* Exercise objective *
List every line in the entries below that contains the string "drizzle".

─── Information provided

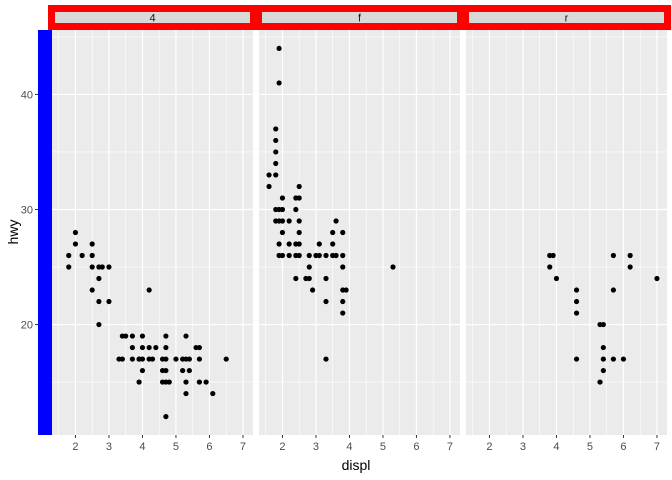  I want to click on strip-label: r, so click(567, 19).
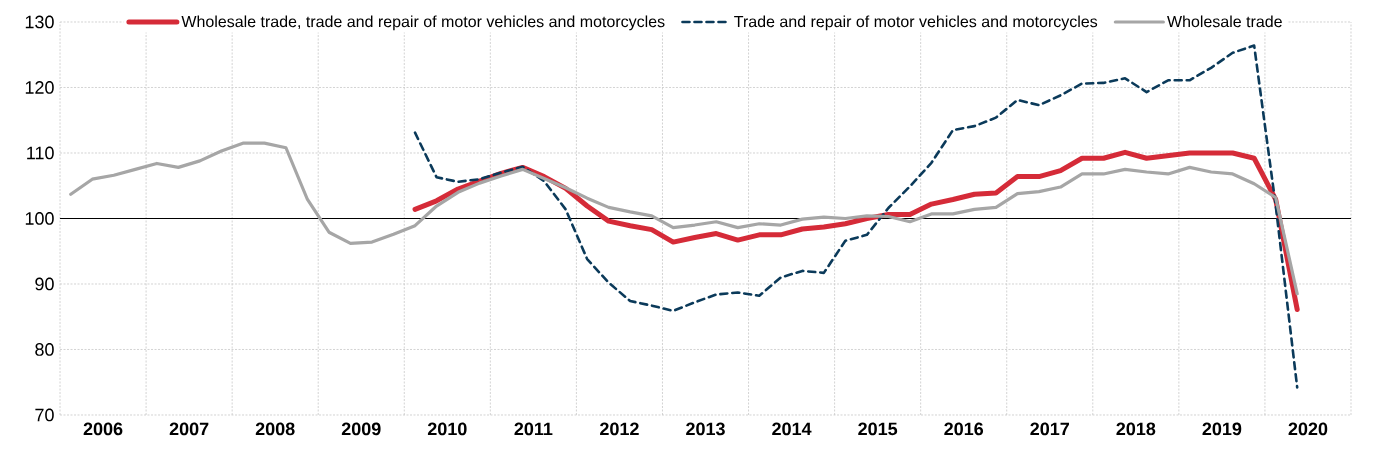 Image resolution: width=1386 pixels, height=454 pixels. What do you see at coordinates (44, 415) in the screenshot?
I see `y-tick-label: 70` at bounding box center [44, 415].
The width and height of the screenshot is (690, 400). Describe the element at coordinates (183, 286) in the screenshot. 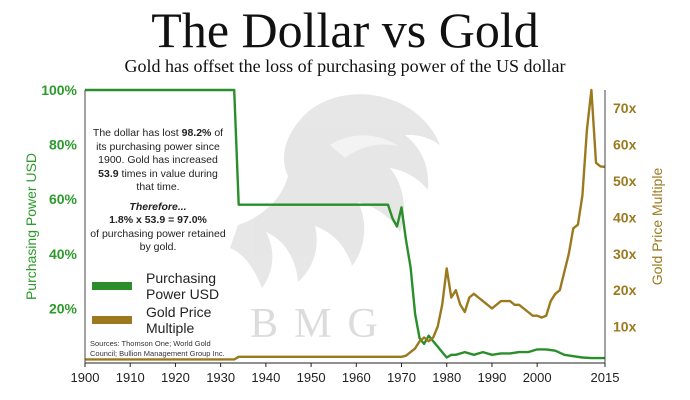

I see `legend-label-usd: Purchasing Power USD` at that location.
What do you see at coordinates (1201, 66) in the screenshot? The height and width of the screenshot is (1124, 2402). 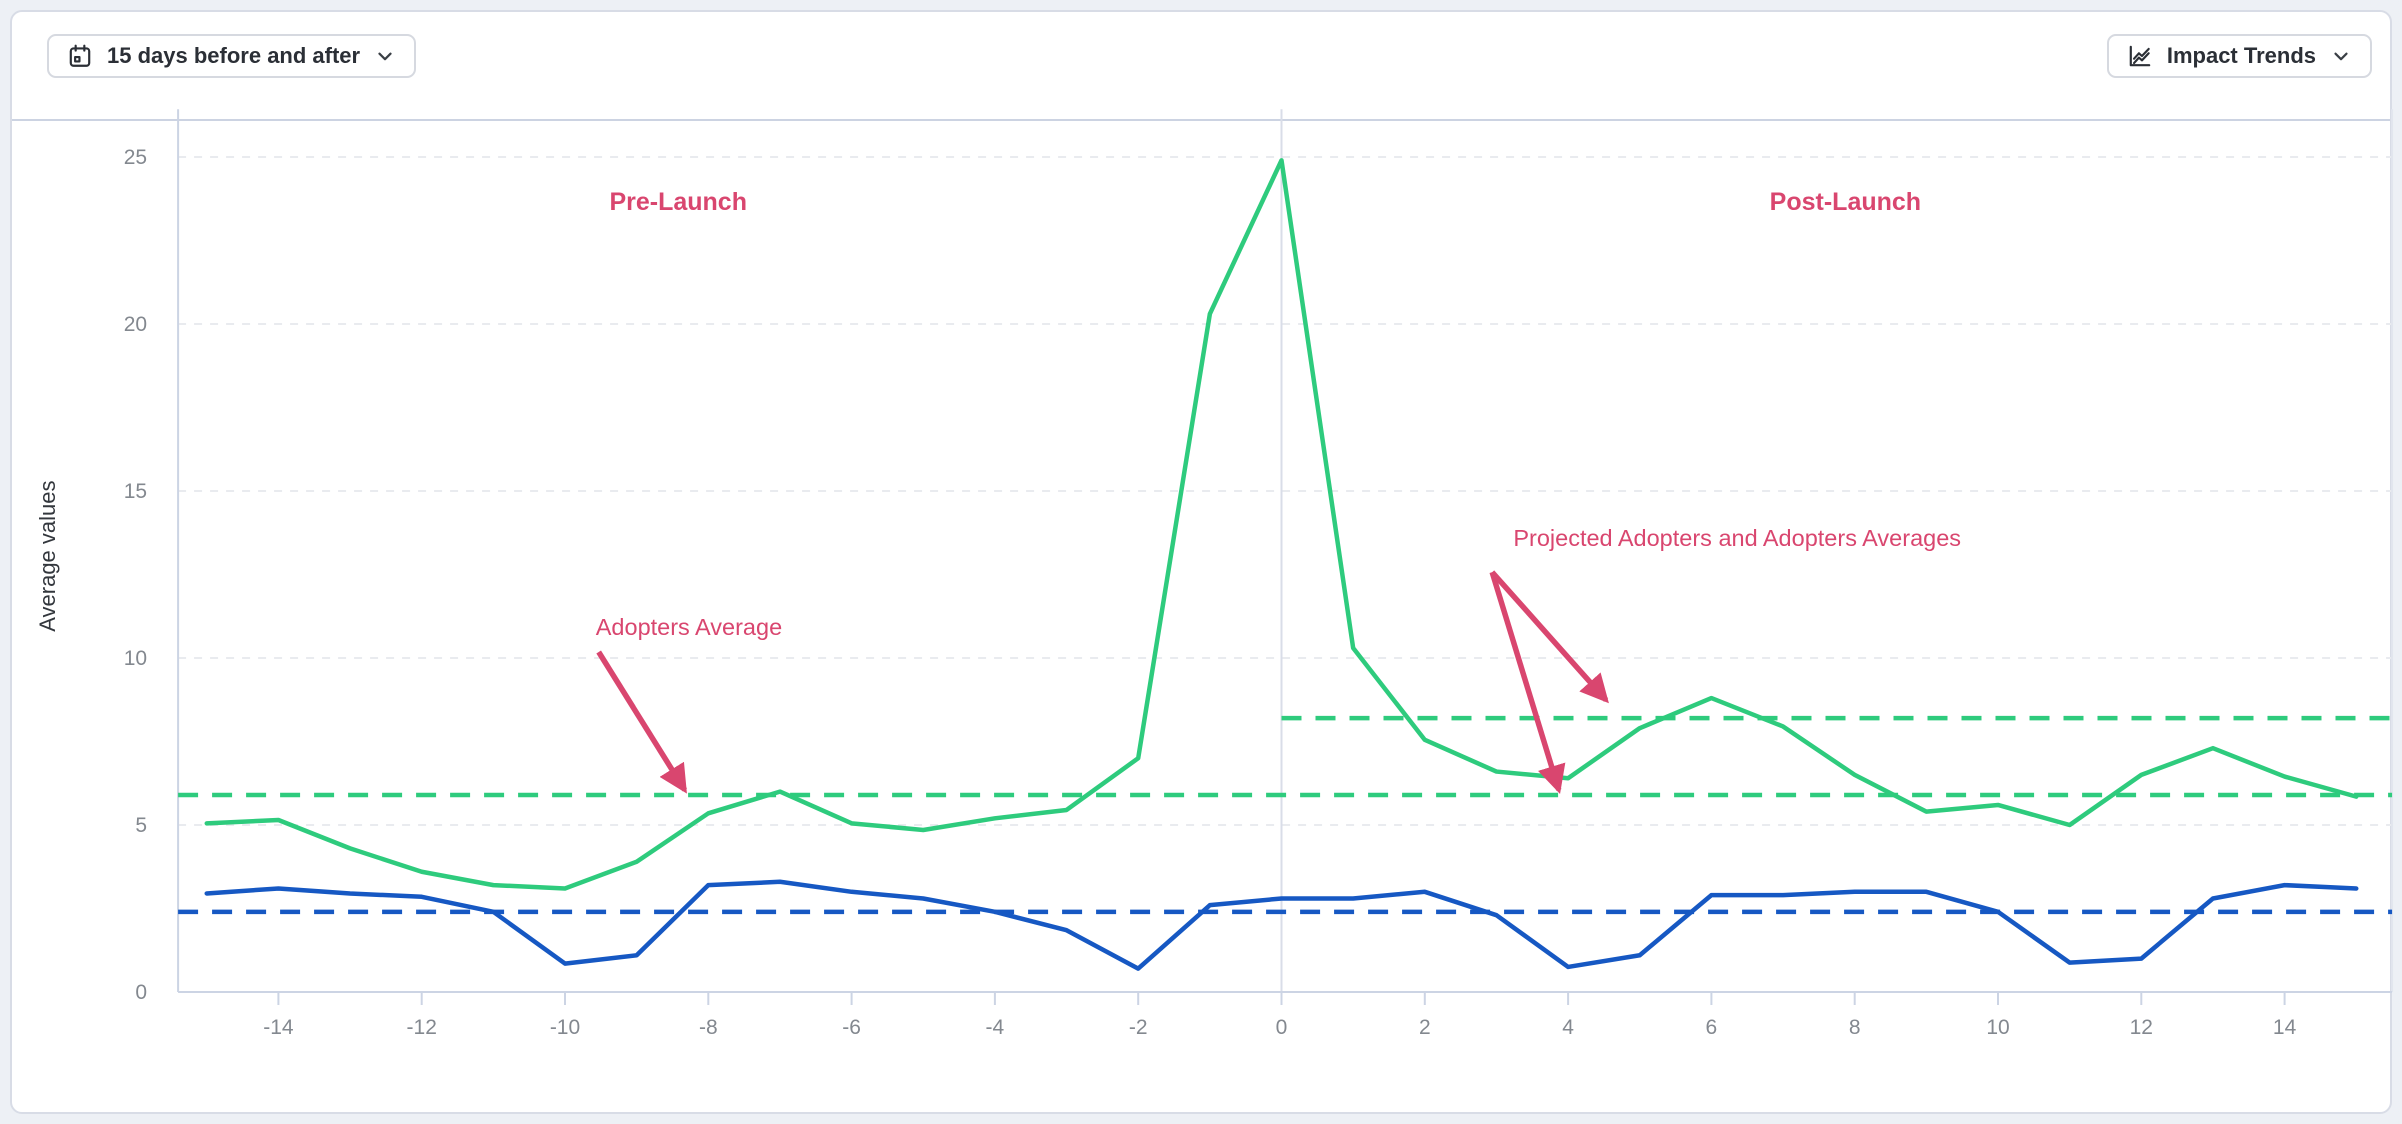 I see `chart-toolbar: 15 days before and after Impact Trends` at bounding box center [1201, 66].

──────
─── Information provided

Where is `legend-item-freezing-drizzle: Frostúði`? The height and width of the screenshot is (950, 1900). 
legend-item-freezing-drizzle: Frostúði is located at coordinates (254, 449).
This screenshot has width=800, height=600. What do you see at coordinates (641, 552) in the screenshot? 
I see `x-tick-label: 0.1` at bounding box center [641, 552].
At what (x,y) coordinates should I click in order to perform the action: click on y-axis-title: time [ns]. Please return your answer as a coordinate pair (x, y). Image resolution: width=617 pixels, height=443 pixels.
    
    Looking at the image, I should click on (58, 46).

──────
─── Information provided

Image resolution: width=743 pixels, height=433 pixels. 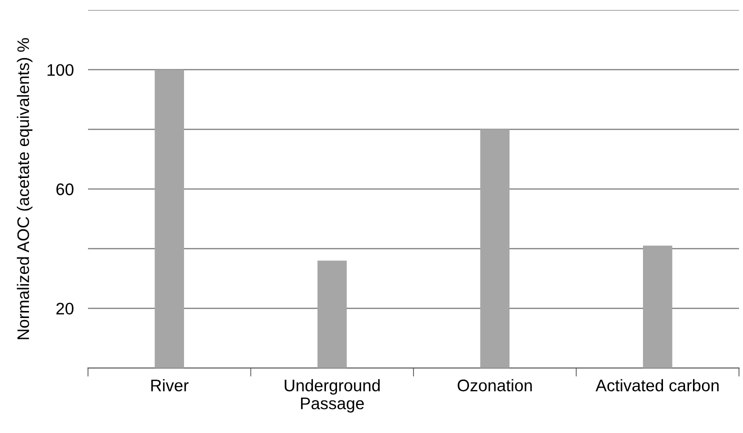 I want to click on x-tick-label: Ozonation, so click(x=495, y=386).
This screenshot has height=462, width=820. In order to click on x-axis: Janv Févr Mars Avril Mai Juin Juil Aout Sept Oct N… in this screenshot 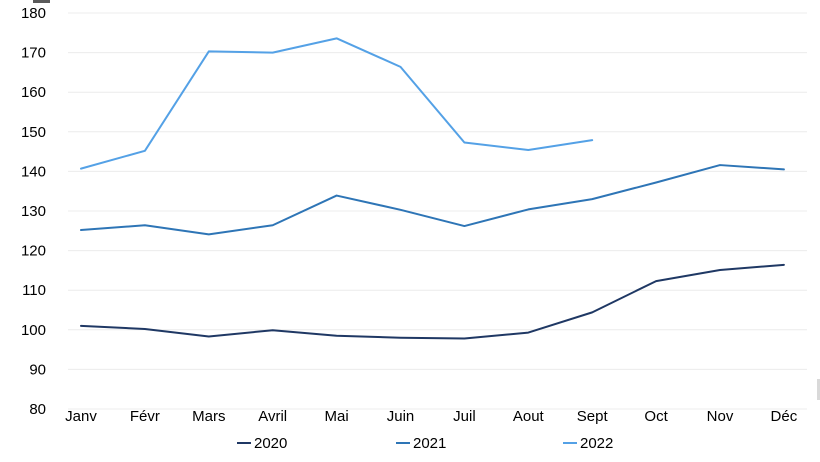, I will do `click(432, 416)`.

──────

* Solution to the problem *
Where is `legend-item-freezing-drizzle: Frostúði`? The height and width of the screenshot is (950, 1900). 
legend-item-freezing-drizzle: Frostúði is located at coordinates (254, 449).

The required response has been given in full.